#### Dataset records ####
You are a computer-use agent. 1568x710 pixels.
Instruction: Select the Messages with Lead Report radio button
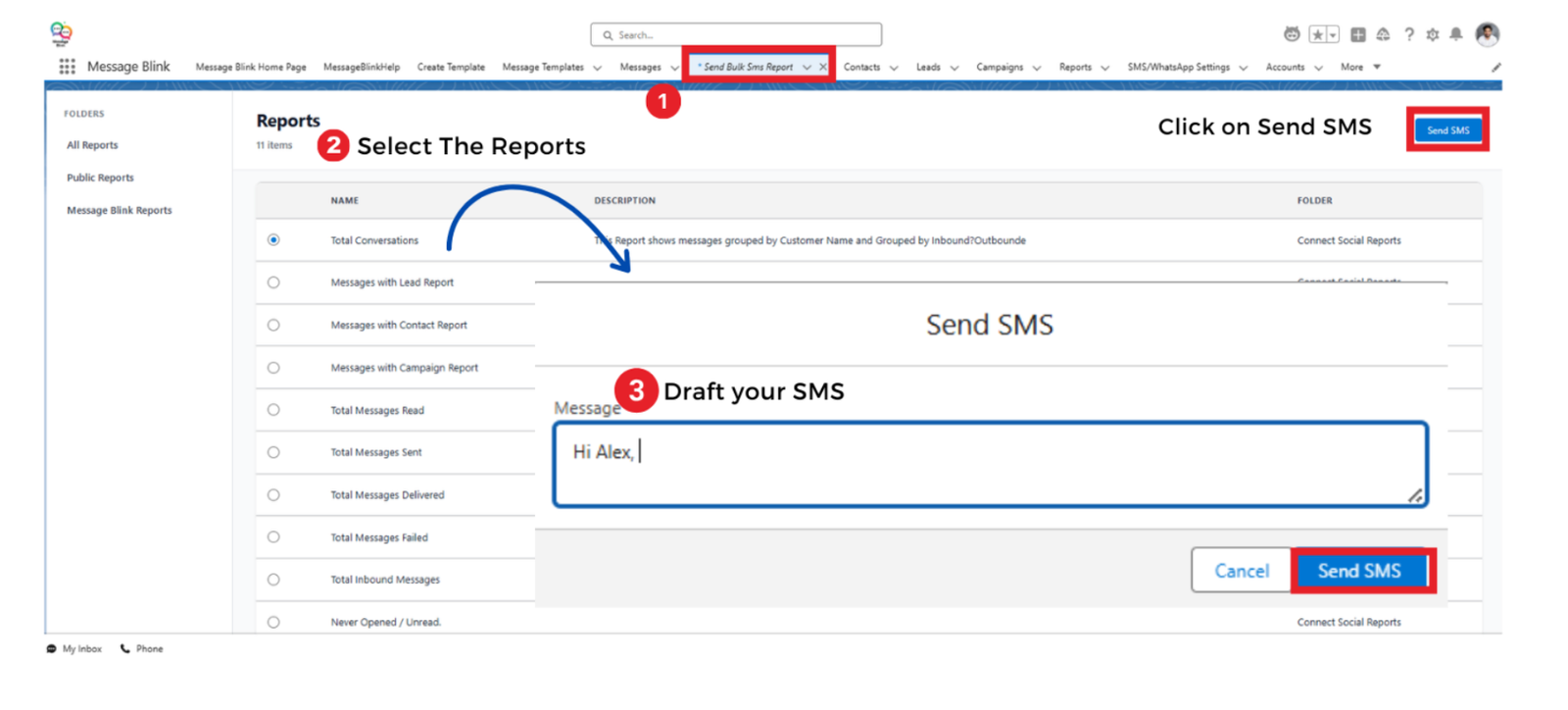[x=273, y=282]
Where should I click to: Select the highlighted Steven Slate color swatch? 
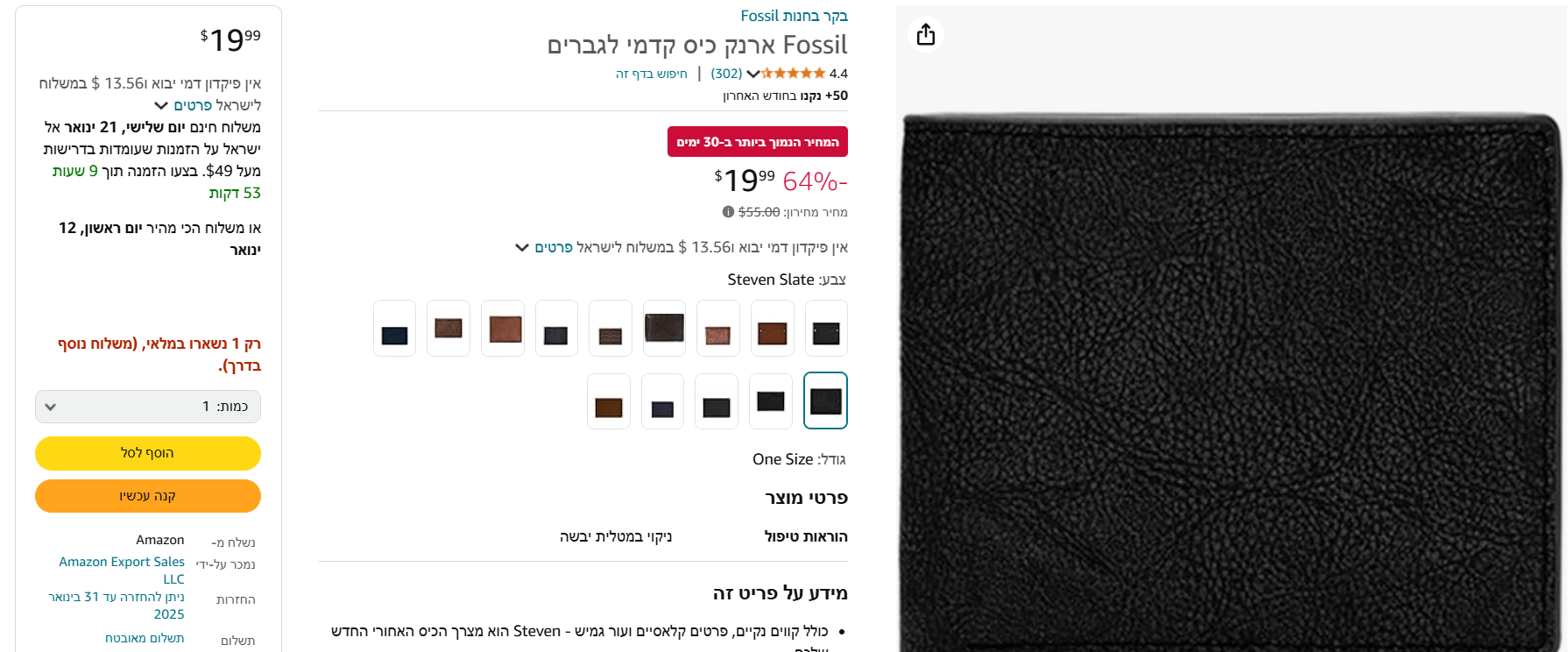pos(825,400)
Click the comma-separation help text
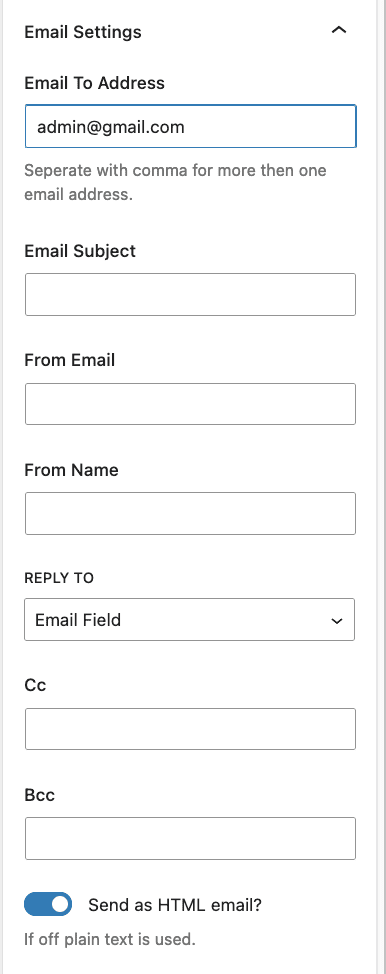The width and height of the screenshot is (386, 974). [175, 182]
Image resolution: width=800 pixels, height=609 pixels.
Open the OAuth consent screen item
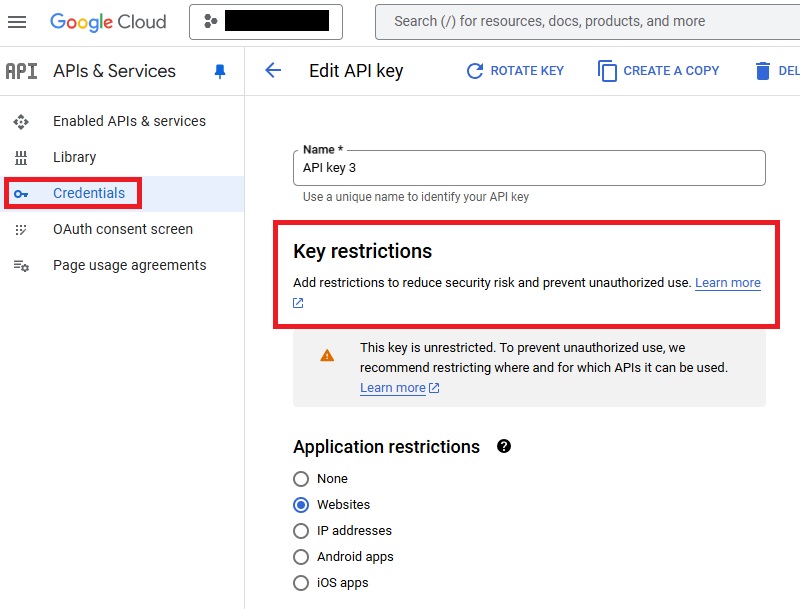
####
- [Work request]
Return each full line of the entries that contains the word "pixels".

- [Your response]
You are a computer-use agent. 1568x710 pixels.
Image resolution: width=800 pixels, height=609 pixels.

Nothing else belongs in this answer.